Have you ever noticed how navigating through the conservative muck is a bit like working through a jungle filled with dangerous animals?
In any case, within a couple of hours of the Mukasey announcement at the White House, a statement from far-right direct-mail pioneer Richard Viguerie landed in my inbox: “When liberals like Chuck Schumer and Ralph Nees are pleased with a nominee, conservative alarm bells should ring…. This nomination is an invitation to liberal Democrats to run rough-shod over the remainder of Bush’s politically weakened presidency. Bush is now the lamest of lame ducks.”
It’s not just Viguerie.
TP collected a few other related reactions.

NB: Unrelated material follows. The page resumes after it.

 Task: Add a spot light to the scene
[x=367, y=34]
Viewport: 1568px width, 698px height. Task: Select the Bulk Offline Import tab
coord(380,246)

* “Michael B. Mukasey: The Second Coming of Harriet Miers?,” said a headline on the Jawa Report today.
* “It also isn’t obvious that he has the management or political skills to run an institution as big and unwieldy as DoJ – the same shortcoming that arguably led to Judge Gonzales’ difficulties,” a conservative lawyer told the National Review’s Kathryn Jean Lopez.
* Kathy at HangRightPolitics wrote “I feel somewhat deflated over the choice. Why is it that every time I see the word consensus used by a liberal I read ‘surrender?'”

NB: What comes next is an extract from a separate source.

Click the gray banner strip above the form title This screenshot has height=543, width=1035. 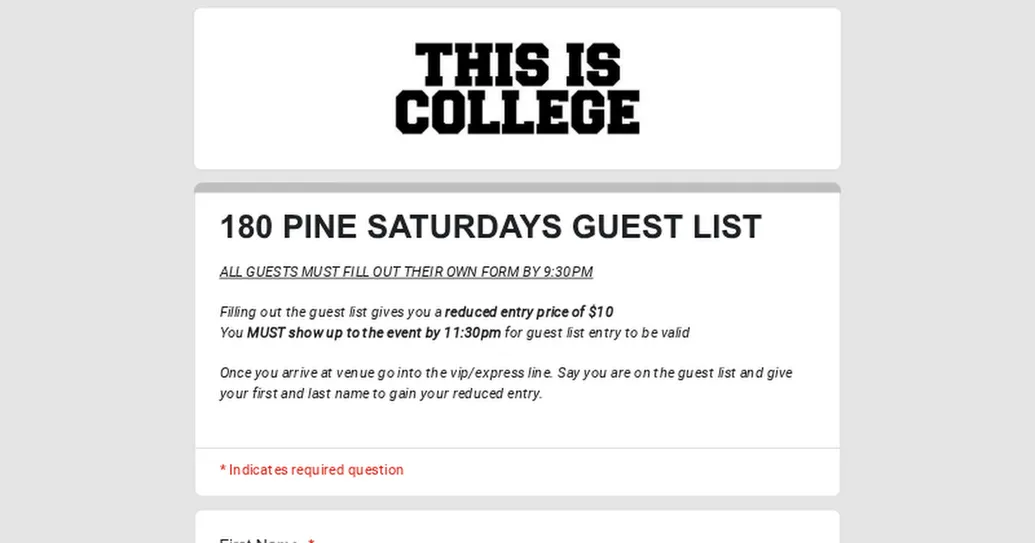517,188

* “I am not prepared to delude myself into believing that Mukasey was the best choice,” wrote the Corner’s Mark Levin today.
* A right-wing Catholic group, Fidelis, “voiced serious concerns” about Mukasey, citing his “1994 denial of asylum for a Chinese man who said his wife had been forced to have an abortion under that country’s one-child law, which they say indicates he’s weak on pro-life issues.”
* The AP reports that “some legal conservatives and Republicans have expressed reservations about Mukasey’s legal record and past endorsements and said some groups have been drafting a strategy to oppose him.”
I understand the source of the grumbling — the GOP base wants a partisan ideologue, along the lines of Alberto Gonzales, only competent — but I still don’t see what all the complaining is going to produce. Can anyone imagine a scenario in which a) Senate Republicans defeat a Mukasey nomination on the Senate floor; or b) far-right discontent leads Bush to pull Mukasey from consideration?
Unless something startling comes out during the confirmation process — which hardly ever happens — I think the right is setting itself up for some disappointment here.